Explicitly define which date formats your file uses.
One of the slowest parts of CSV parsing is figuring out dates. Dates (and times) can be written in many ways and combinations. So, for example, you might have "08/09/1972" in one cell, and you might have "1972-09-08" in another and maybe "08/09/1972 10:00" in a third. This is not a typical case, and you usually will use a single date format, max two, in a file. But FlexCel still has to check, for every cell it reads, if it is a date, and what date that particular cell it is.

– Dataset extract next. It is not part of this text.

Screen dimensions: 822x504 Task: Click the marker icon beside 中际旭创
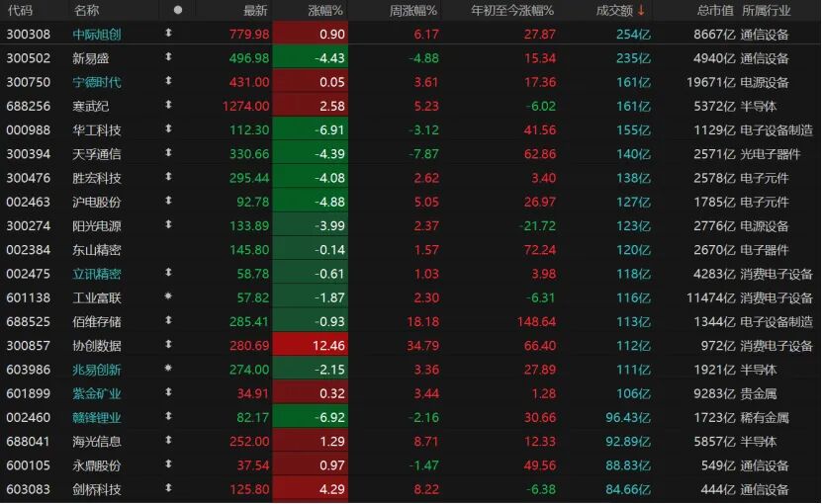(168, 35)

So if you know in advance the date and times formats used in the file, passing those to FlexCel will speed up the process significantly. You can use code as below:
var
dateFormats: TArray<string>;
xls: TExcelFile;
begin
//File formats used in the file:
dateFormats := TArray<string>.Create('yyyy-MM-dd', 'yyyy-MM-dd hh:mm', 'hh:mm');
xls := TXlsFile.Create(true); //Create a new file.
try
xls.Open('csv.csv', TFileFormats.Text, ',', 1, 1, nil, dateFormats, TEncoding.UTF8, false); //Import the csv text.
Process(xls);
finally
xls.Free;
end;
Reports
Reports are by design a little slower than the API, because they must read a template before, parse it and compile before filling the cells. So if you need ultimate performance, don’t use reports, use the API directly. But remember; this advice is similar to “If you need absolute performance use assembler and not Delphi”. Yes, you will get the most performance in assembler or the API than in Delphi or Reports. But it might not be worth what you lose in flexibility and ease of use.
Avoid too many master-detail levels
In most cases, the TFlexCelReport overhead is virtually zero, as the code in FlexCel was designed from the start to be very efficient when running reports. But there is a case where you can see visible performance degradation and that is when you have many nested master-detail reports.

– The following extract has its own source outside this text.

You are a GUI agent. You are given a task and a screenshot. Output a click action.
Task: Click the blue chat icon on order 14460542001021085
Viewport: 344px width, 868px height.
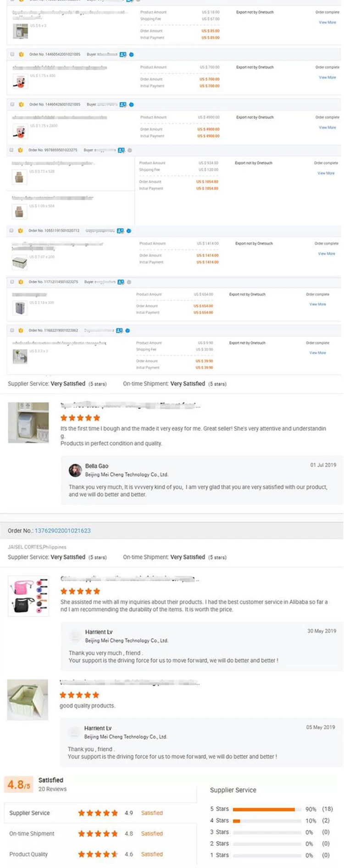(x=131, y=54)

The problem here is that FlexCel works by inserting ranges of cells. If you have a template with a single range, it will insert the rows needed for every record in the database at the beginning, and then fill those rows. A single insert of n rows, this is very fast.
But if you have a master-detail report, it will first insert all the rows needed for the master, and then, for every record in the master, it will insert all the rows needed for the corresponding detail. If that detail itself has other detail then the inserts grow a lot.
Normally, for more than 3 levels of master-detail, you shouldn’t have very big reports. Most of the times this is ok, since when you have huge reports they are normally just the records of a database. Those will be used for analyzing the data because nobody is going to print or read a million row report anyway. Complex reports designed to be printed or read normally are smaller, and for small reports you don’t really need to care about performance.
Prefer snapshot transactions to serializable transactions
When reading the data for a report, there are two transaction levels that can be used to avoid inconsistent data: snapshot or serializable. While both will provide consistent data, “serializable” provides it by locking the rows that are being used, therefore blocking other applications to modify the data while the report is running. “Snapshot” transactions on the other side operate in a copy of the data, allowing the other applications to continue working in the data while the report is running.
If your database supports snapshot transactions, and your reports take a while to run, and other users might want to modify the data while the report is running, snapshot transactions are a better choice.